The premise: geocoding without a server
Open a typical map app. You type an address. The text leaves your device, hits a hosted geocoder, and a JSON list of candidates comes back. That round-trip costs you four things: latency (50–300 ms is normal), money (every major API is metered), privacy (every search is logged on someone else's server), and availability (no network, no geocoding).
For most consumer products that's a fine trade. For some products it isn't:
- Field tools that go where cell coverage doesn't — survey apps, offline navigation, compliance inspectors, oil and gas, agriculture, search and rescue.
- Privacy-sensitive UX — clinical EMRs that classify patient addresses, journalism workflows handling sensitive sources, anything bound by a privacy regulator that flags third-party data egress.
- Edge devices with intermittent connectivity — kiosks, vehicles, IoT gateways.
- Mobile apps that hate per-MAU costs — anything where the marketing team wants to ship to a million phones without getting a six-figure invoice from the geocoding vendor.

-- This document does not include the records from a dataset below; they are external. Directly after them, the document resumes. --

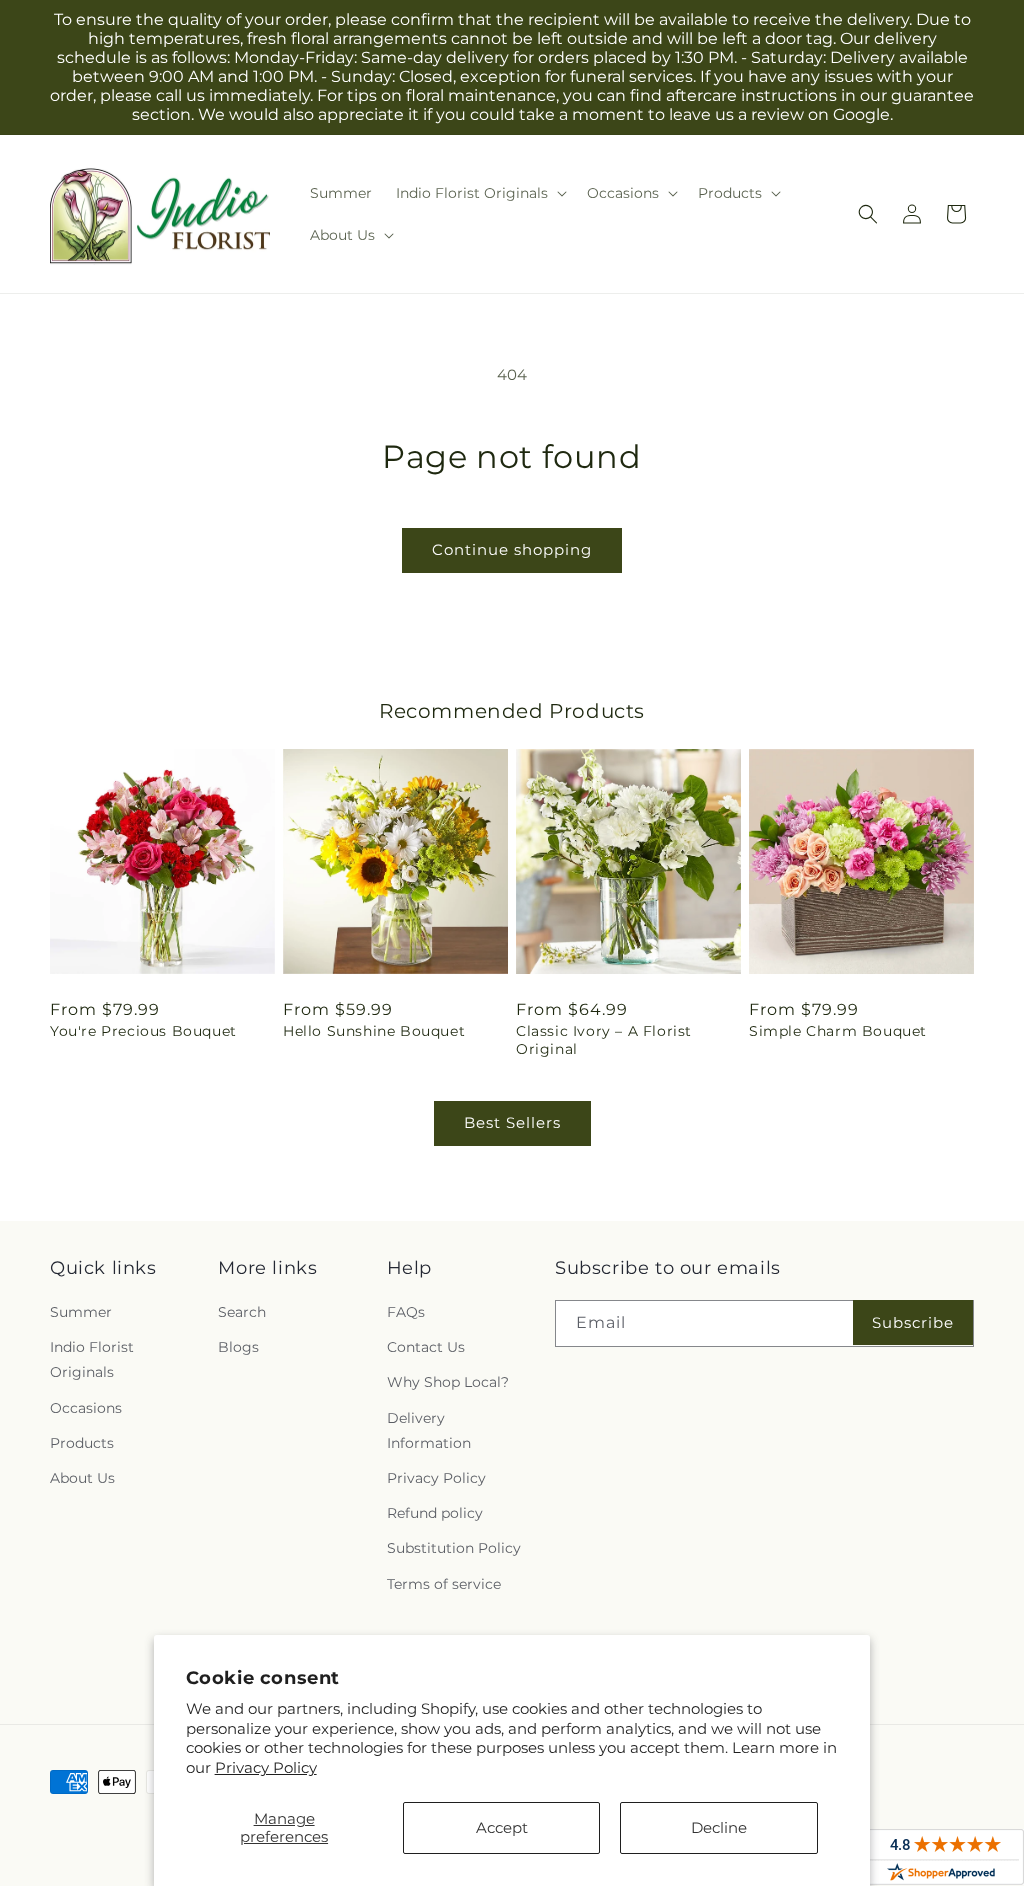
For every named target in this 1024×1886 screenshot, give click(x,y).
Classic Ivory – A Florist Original (604, 1040)
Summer (81, 1312)
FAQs (406, 1312)
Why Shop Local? (448, 1382)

Cairn was built for those products. It is a Rust-based offline geocoder where the entire database — every address, every administrative polygon, every point of interest, the full text index, even the spatial structures — ships as a directory you can copy onto a disk, mmap into a server, embed in a desktop app, or stream into a browser.
This article walks through why the on-disk format is shaped the way it is, what makes the tile architecture useful, and how mobile apps actually consume the bundle today.
The bundle is the product
A Cairn deployment is a directory called a bundle. A small Liechtenstein bundle weighs about 50 MB; a planet bundle weighs roughly 80–120 GB depending on how aggressively you simplify admin polygons. The shape is the same at every scale:
bundle/
├── manifest.toml # schema version, sources, every tile's blake3
├── tiles/ # places at three zoom levels
│ ├── 0/…/00.bin
│ ├── 1/…/01.bin
│ └── 2/…/02.bin
├── spatial/
│ ├── admin/ # admin polygons (countries, regions, cities)

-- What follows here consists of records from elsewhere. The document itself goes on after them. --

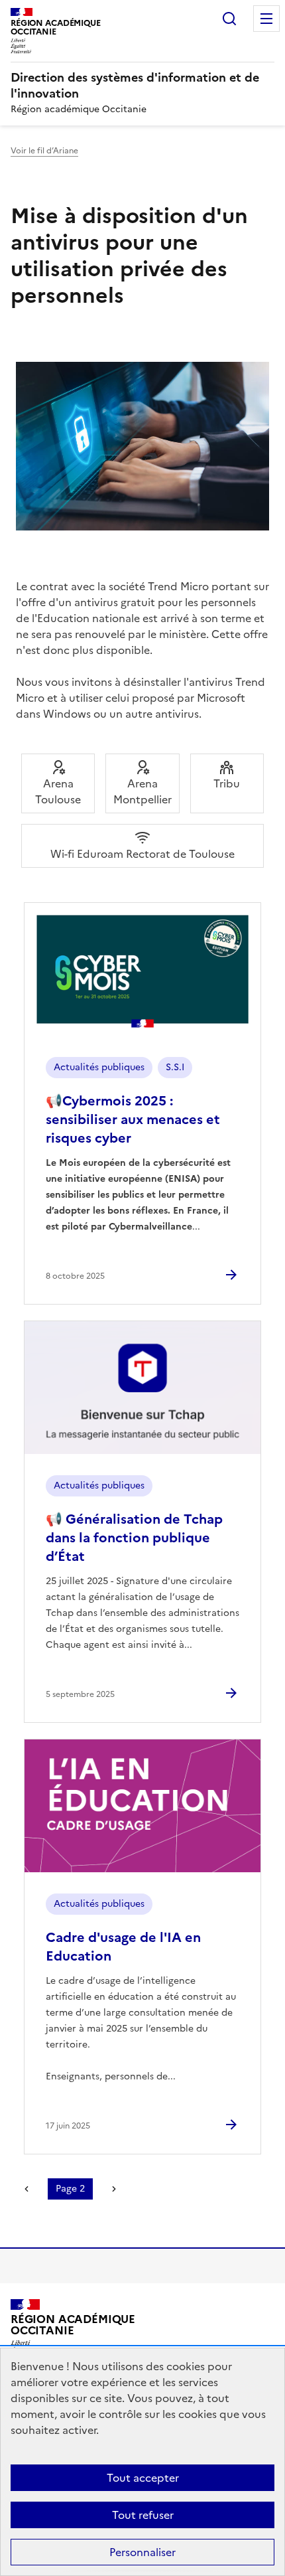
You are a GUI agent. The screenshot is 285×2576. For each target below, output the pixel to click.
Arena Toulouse (58, 791)
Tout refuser (143, 2515)
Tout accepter (143, 2478)
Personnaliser (142, 2552)
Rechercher (229, 18)
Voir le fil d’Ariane (44, 151)
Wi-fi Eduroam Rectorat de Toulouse (142, 854)
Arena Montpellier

│ ├── nearest/ # k-NN point clouds
│ └── buildings/ # building footprints (optional)
├── index/text/ # tantivy full-text index
└── sbom.json # CycloneDX bill of materials
The manifest is the entry point. It carries a schema version, every input dataset's hash and license, and one line per tile with that tile's blake3 digest plus byte size. A reader opens the manifest, validates the bundle, and from there every read is a deterministic file lookup — no global index to scan, no central database to keep in sync.
Two things flow from this design:
- Reproducibility. Identical inputs produce identical bundles. The blake3 manifest plus the SBOM gives operators a forensic trail: "what code, what data, what license made this exact bundle." You can sign it, ship it through your CDN, and prove the byte sequence the user runs is the byte sequence you built.

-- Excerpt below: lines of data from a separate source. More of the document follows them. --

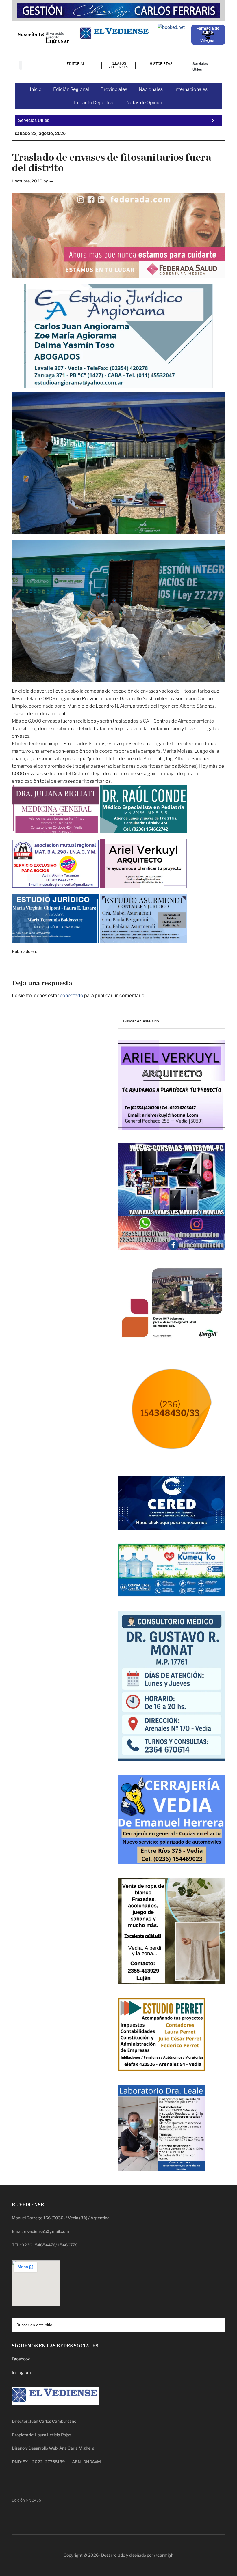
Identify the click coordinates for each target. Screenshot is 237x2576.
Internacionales (191, 89)
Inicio (36, 89)
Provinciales (114, 89)
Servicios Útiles (200, 66)
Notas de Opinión (144, 102)
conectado (71, 995)
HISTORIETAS (161, 63)
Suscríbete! (31, 34)
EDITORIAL (76, 63)
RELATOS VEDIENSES (118, 65)
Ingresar (57, 41)
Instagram (21, 2372)
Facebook (21, 2358)
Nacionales (151, 89)
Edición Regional (71, 89)
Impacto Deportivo (94, 102)
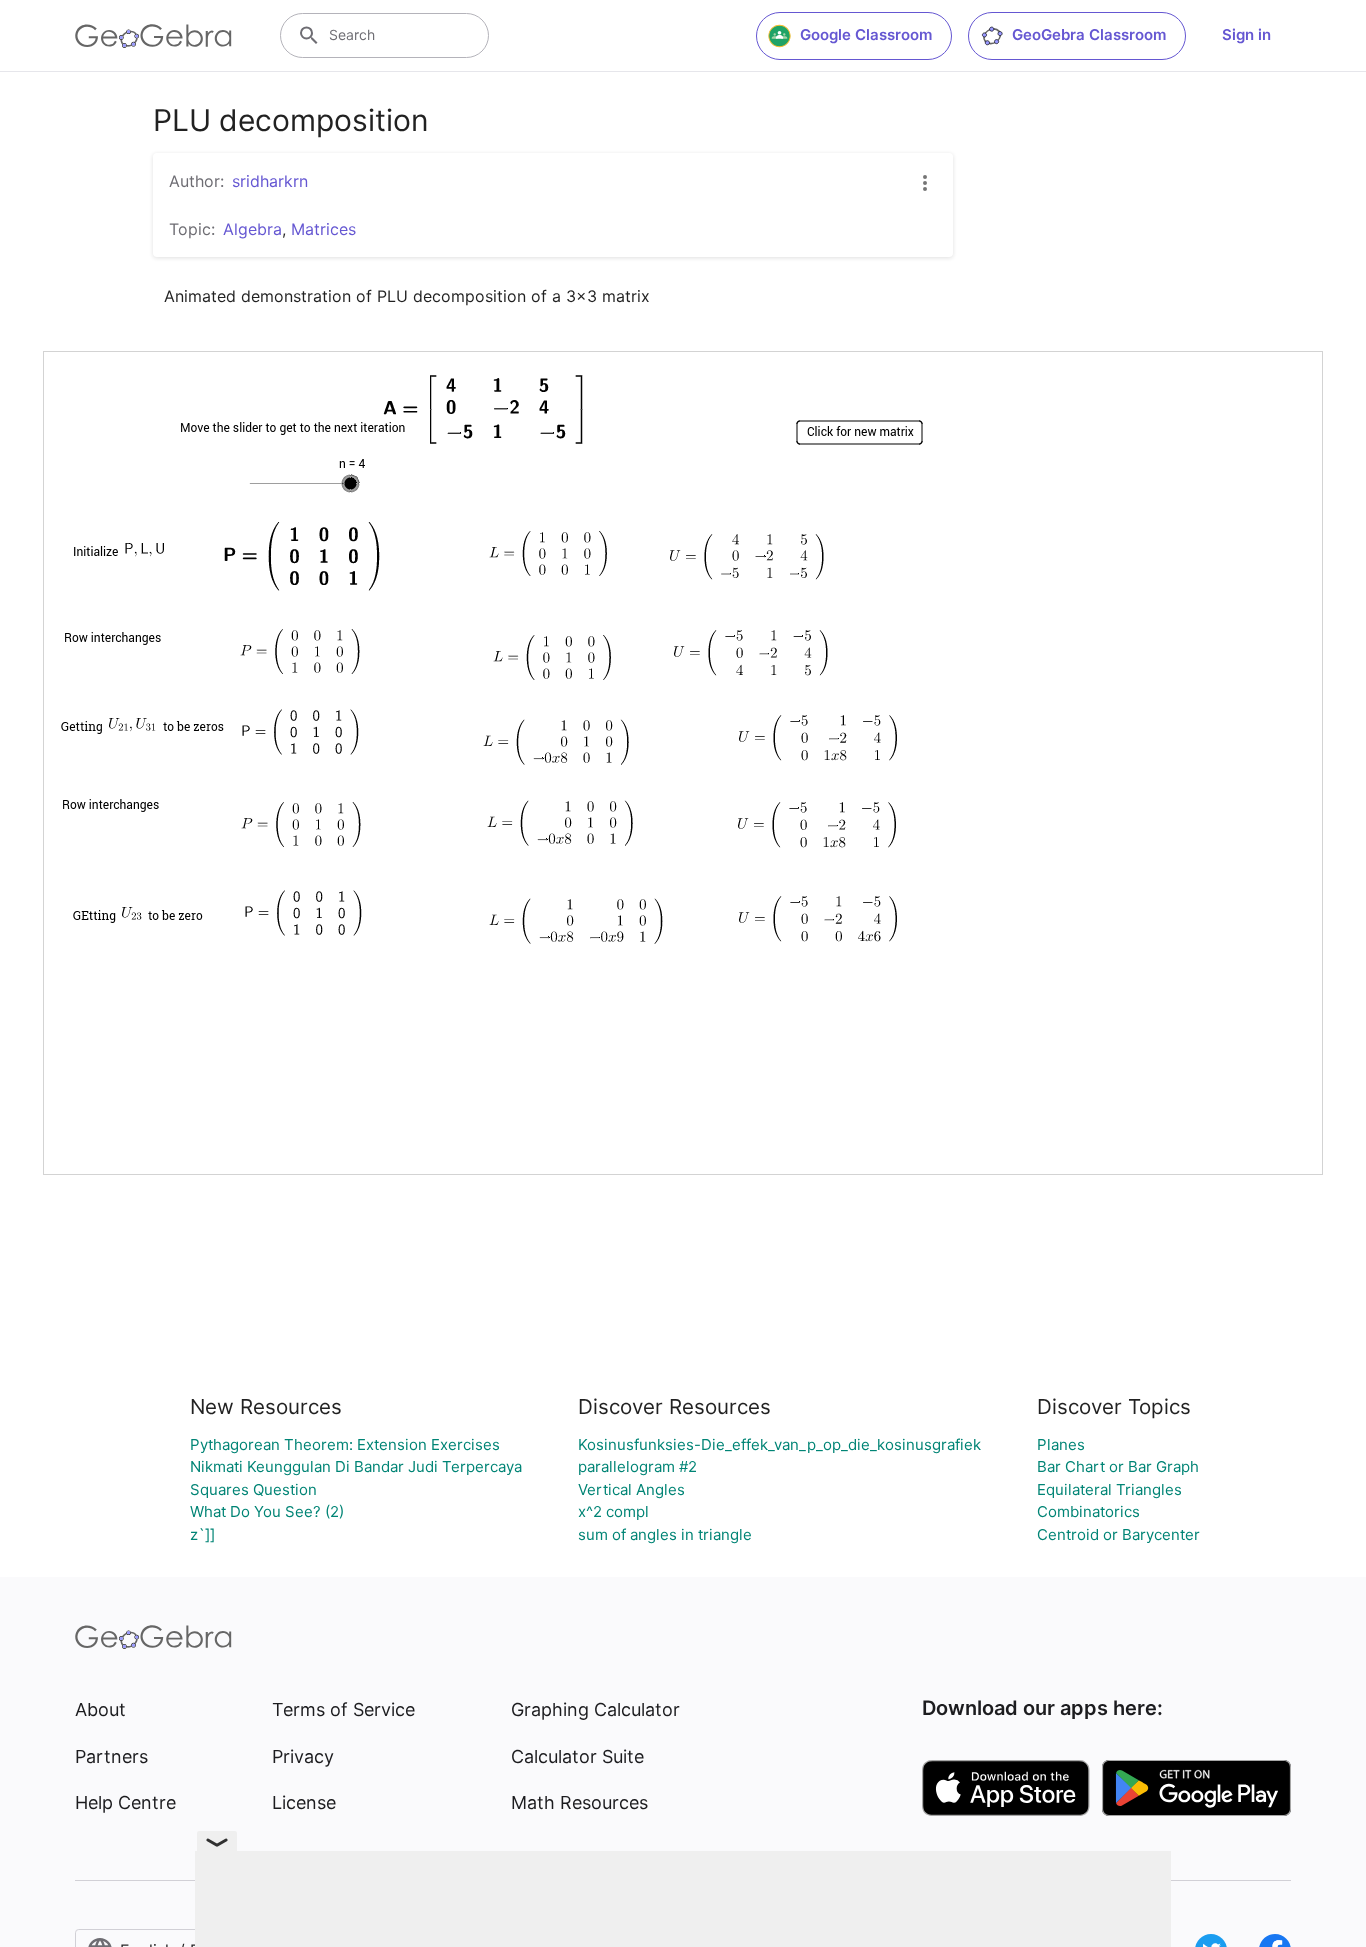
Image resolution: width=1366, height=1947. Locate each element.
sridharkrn (270, 181)
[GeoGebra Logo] (153, 36)
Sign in (1246, 34)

- Atomic deploys. Bundles are immutable. To upgrade, the runtime atomically swaps the
bundle/symlink to a new directory; in-flight requests on the old bundle finish on its files because mmap holds them open. There is no migration, no schema-changing SQL, no dual-writing window.
Why tiles, and why three levels
The world is not uniform. Manhattan has more addresses per square kilometer than the Sahara has features in a hundred. A flat database fights this distribution; a tiled one absorbs it.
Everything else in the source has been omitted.